**What you will do**.
1. Decide whether each statement below agrees with the solution. Answer yes or no for each, and quote the words of the solution that decide it.
(a) In part B, the greatest value occurs where tan x equals 1.
(b) In part C, the solution states that y is increasing.
(c) In part D, the solution finds a greatest value on (0, 1).
2. Print the portion of the solution that begins at the words "i.e., $y=10$" and stops after "at $\tan x=1$.".

**Selected passage**.
Question

Match the functions given in List 1 with their corresponding greatest value given in List 2.

Answer 1

A)

$y=\sqrt{100-x^2}$ on [-6, 8]
$\frac{dy}{dx}=\frac{-2x}{2\sqrt{100-x^2}}$
$\therefore$ The greatest value is at $x=0$.
i.e., $y=10$

B)

$y=2\tan x-{\tan }^{2}x$ on $[0,\frac{\pi }{2}]$
$\frac{dy}{dx}=2{\sec }^{2}x-2\tan x{\sec }^{2}x$
$\frac{dy}{dx}=2{\sec }^{2}x(1-\tan x)$
$\therefore$ The greatest value is at $\tan x=1$.
i.e., $y=1$ (Since, $\frac{dy}{dx}$ changes sign from positive to negative)

C)

$y={\tan }^{-1}\frac{1-x}{1+x}$ on $[0,1]$

$\Rightarrow y={\tan }^{-1}\frac{\pi }{4}-{\tan }^{-1}x$

$\frac{dy}{dx}=\frac{-1}{1+x^2}<0$
$y$ is decreasing.

$\therefore$ The greatest value is at $x=0$.
i.e., $y=\frac{\pi }{4}$

D)

$y=\frac{a^2}{x}+\frac{b^2}{1-x}$ on (0, 1), a> 0, b > 0

$\frac{dy}{dx}=-\frac{a^2}{x^2}+\frac{b^2}{(1-x{)}^2}$

$\frac{d^{2}y}{d{x}^2}=\frac{2a^2}{x^3}+\frac{2b^2}{(-x{)}^3}>0$ on $(0,1)$

$\therefore$ No greatest value on $(0,1)$.
$A\to 2,B\to 4,C\to 3,D\to 1$

**Data below**.
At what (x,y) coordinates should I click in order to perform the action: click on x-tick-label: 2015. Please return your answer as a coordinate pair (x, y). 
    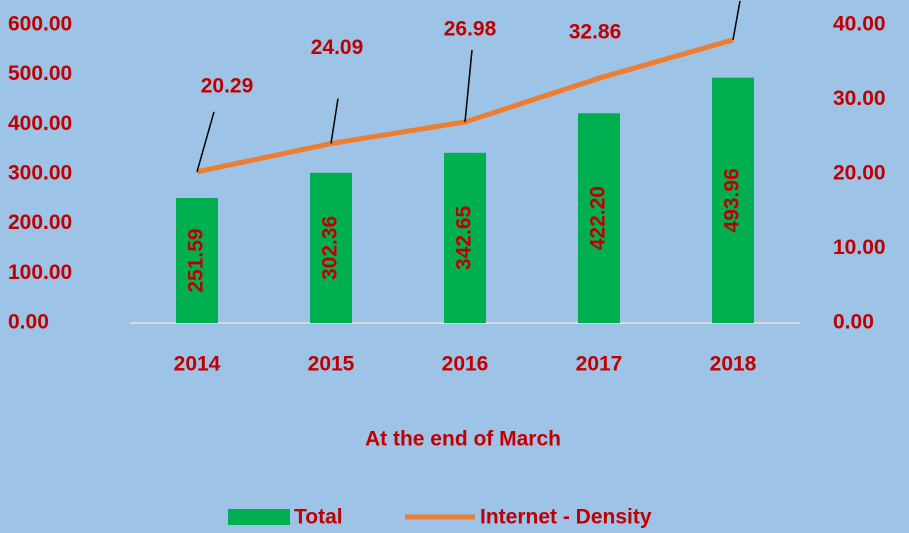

**Responses for each task**.
1.
(a) Yes: "The greatest value is at $\tan x=1$."
(b) No: "$y$ is decreasing."
(c) No: "No greatest value on $(0,1)$."

2.
i.e., $y=10$

B)

$y=2\tan x-{\tan }^{2}x$ on $[0,\frac{\pi }{2}]$
$\frac{dy}{dx}=2{\sec }^{2}x-2\tan x{\sec }^{2}x$
$\frac{dy}{dx}=2{\sec }^{2}x(1-\tan x)$
$\therefore$ The greatest value is at $\tan x=1$.